(TASK DATA)

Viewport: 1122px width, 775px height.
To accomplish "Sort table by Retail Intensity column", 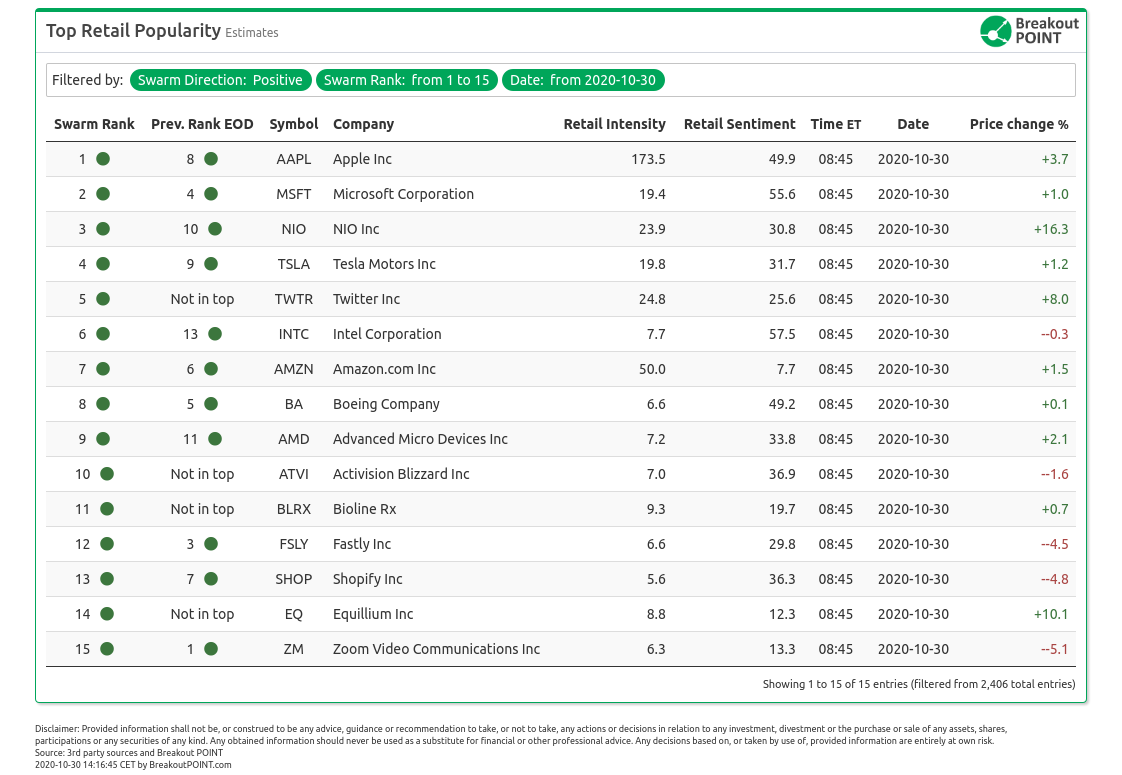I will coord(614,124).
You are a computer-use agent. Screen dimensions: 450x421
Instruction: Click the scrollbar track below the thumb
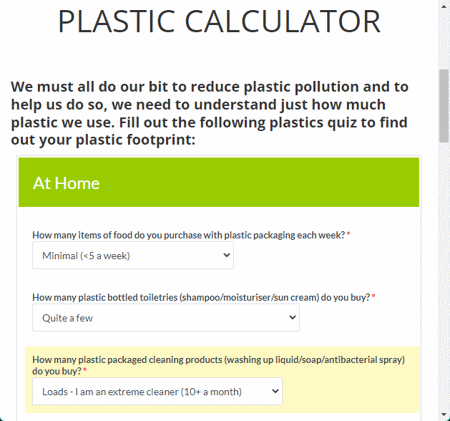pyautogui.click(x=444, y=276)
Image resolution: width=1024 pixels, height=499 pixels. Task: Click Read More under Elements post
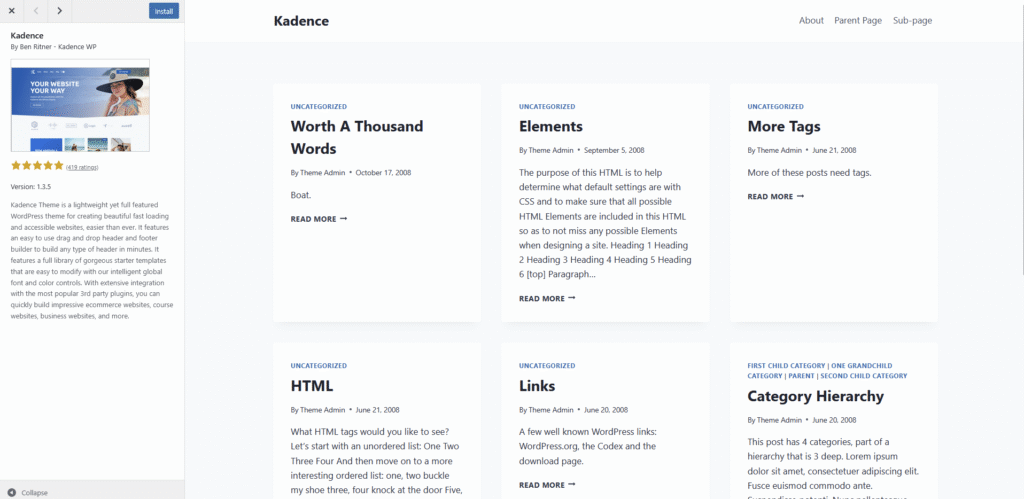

---

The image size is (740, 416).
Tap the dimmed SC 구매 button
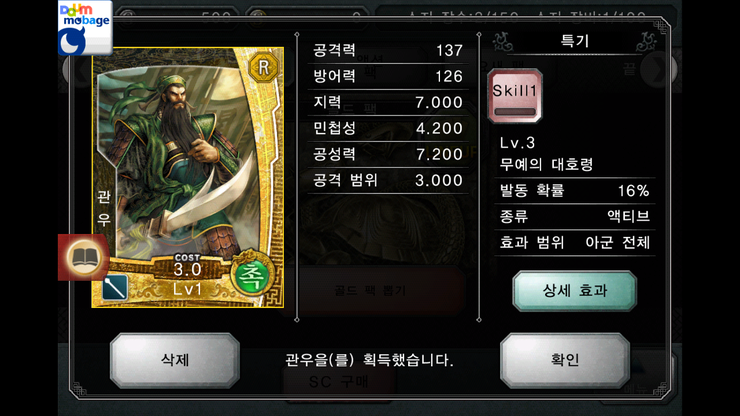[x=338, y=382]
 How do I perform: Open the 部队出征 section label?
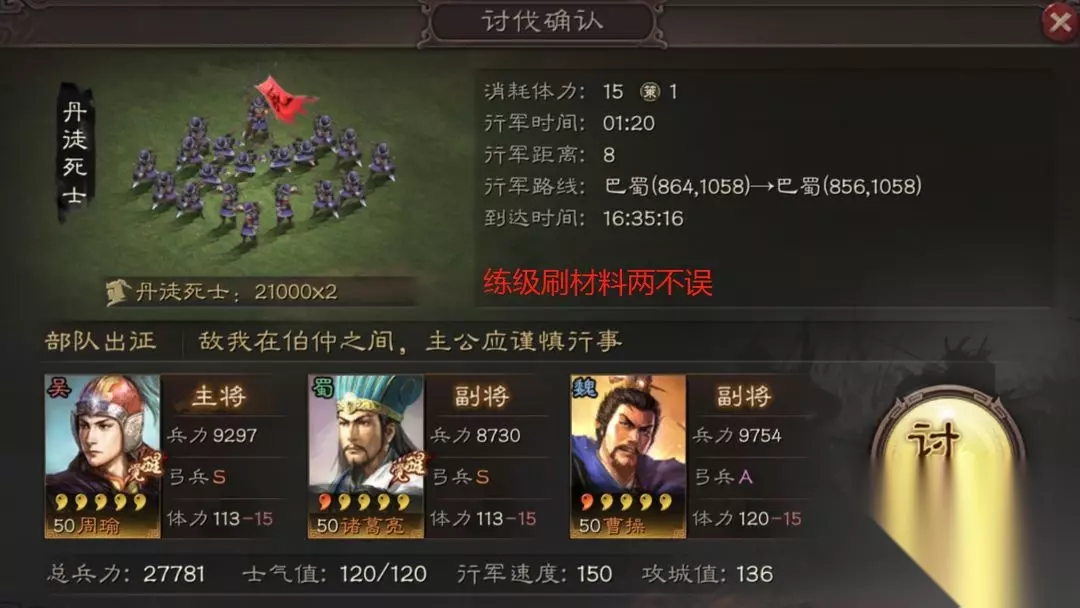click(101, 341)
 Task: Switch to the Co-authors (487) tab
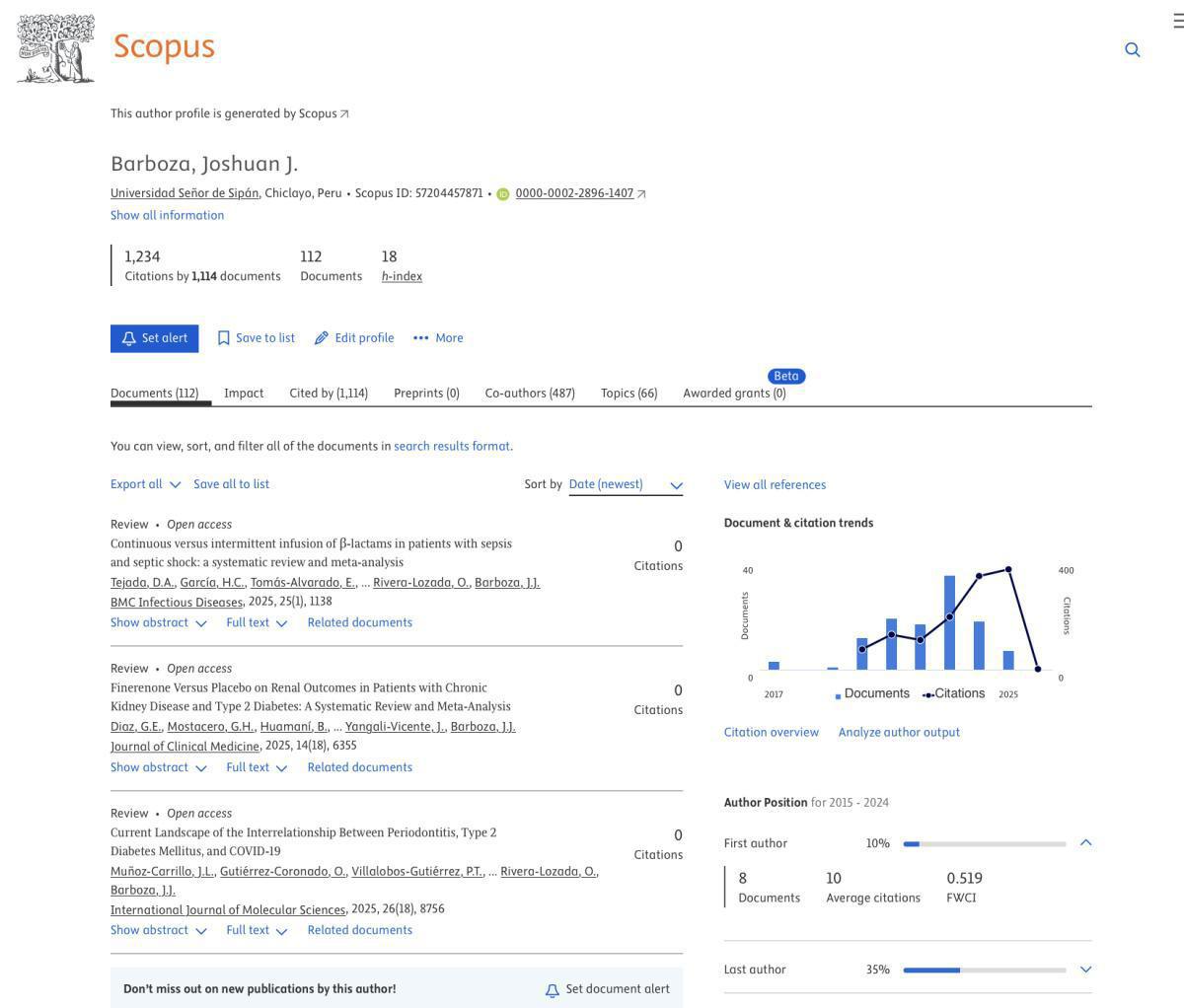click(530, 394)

--

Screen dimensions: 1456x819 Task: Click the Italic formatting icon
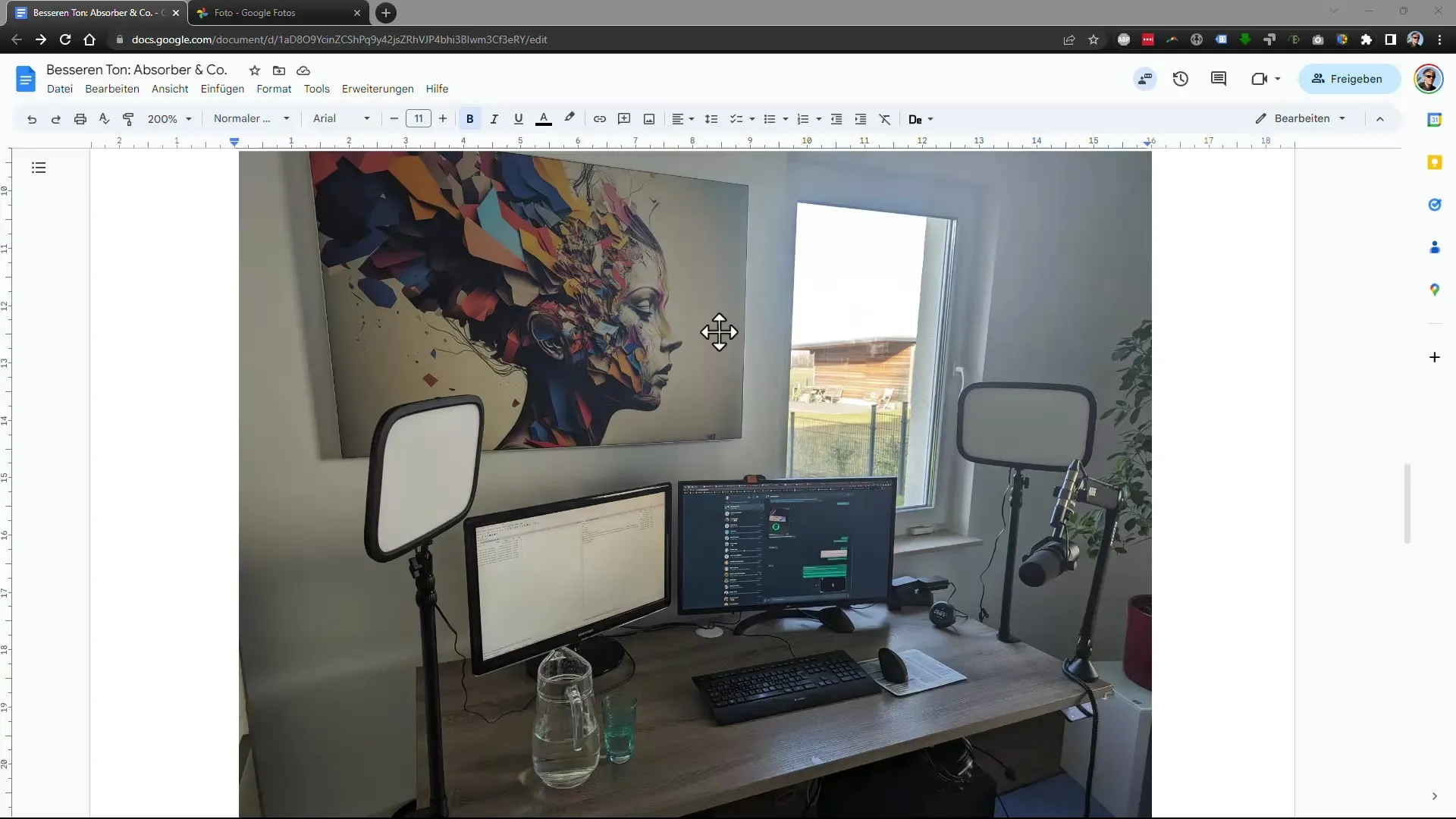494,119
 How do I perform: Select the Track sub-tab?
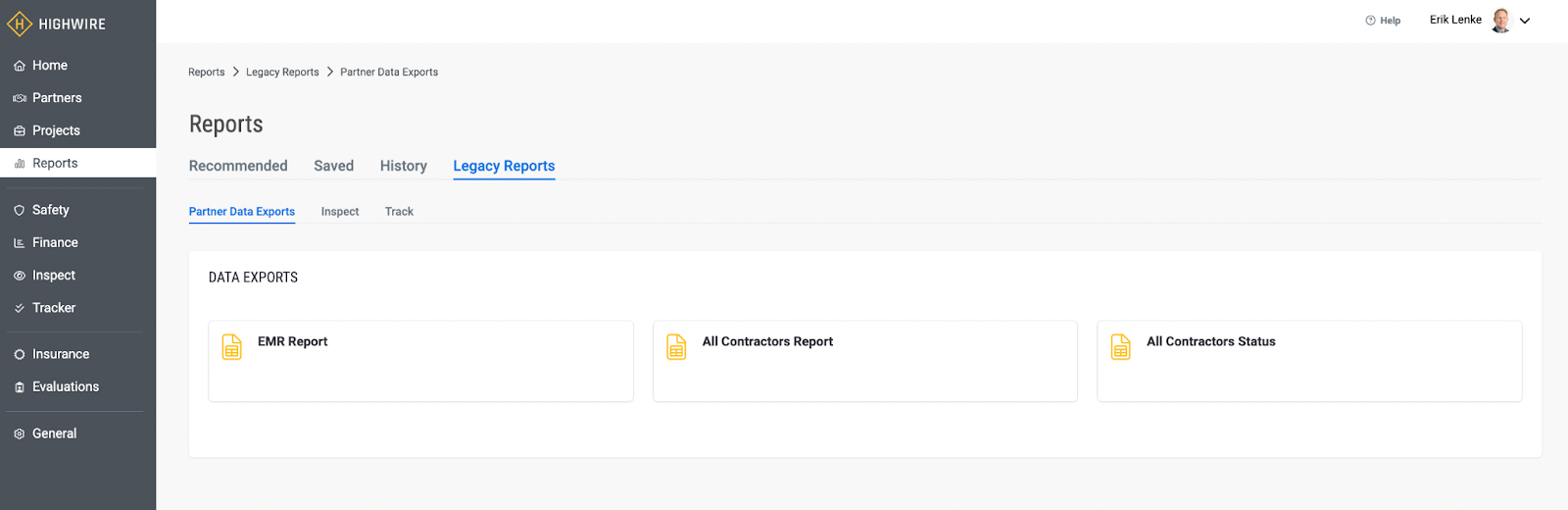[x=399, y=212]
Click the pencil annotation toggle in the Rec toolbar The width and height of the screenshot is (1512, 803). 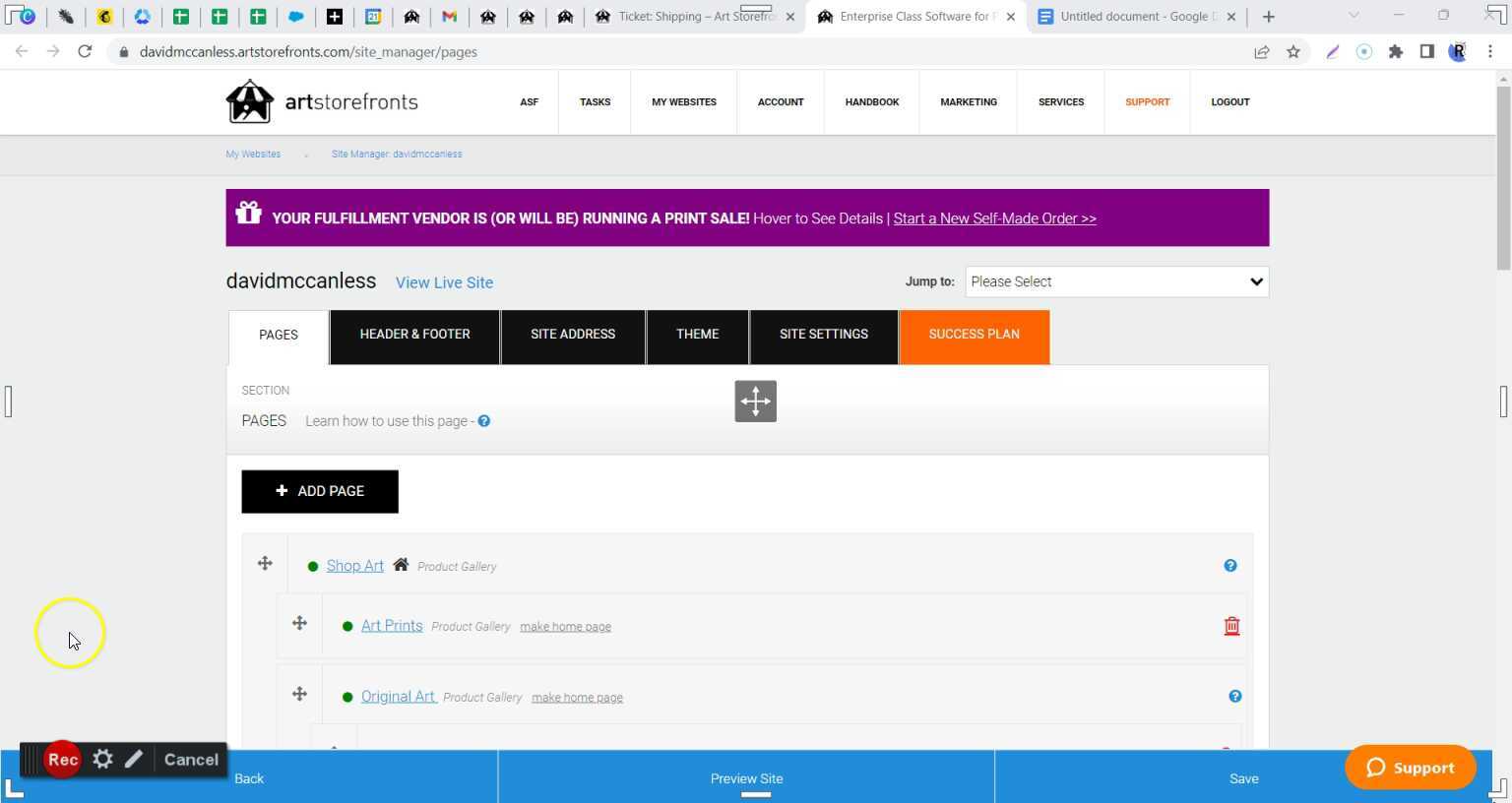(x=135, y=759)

(TASK ITEM) Only the lines starting at the one with "Instruction: Click the" and ending at the one with "Image resolution: width=1024" should be printed, each exactly as it appears in the material above; the pictures are to be omitted.

(ANSWER BOX)
Instruction: Click the scrollbar track below the thumb
pyautogui.click(x=444, y=276)
Image resolution: width=1024 pixels, height=499 pixels. Task: Click Read More under Elements post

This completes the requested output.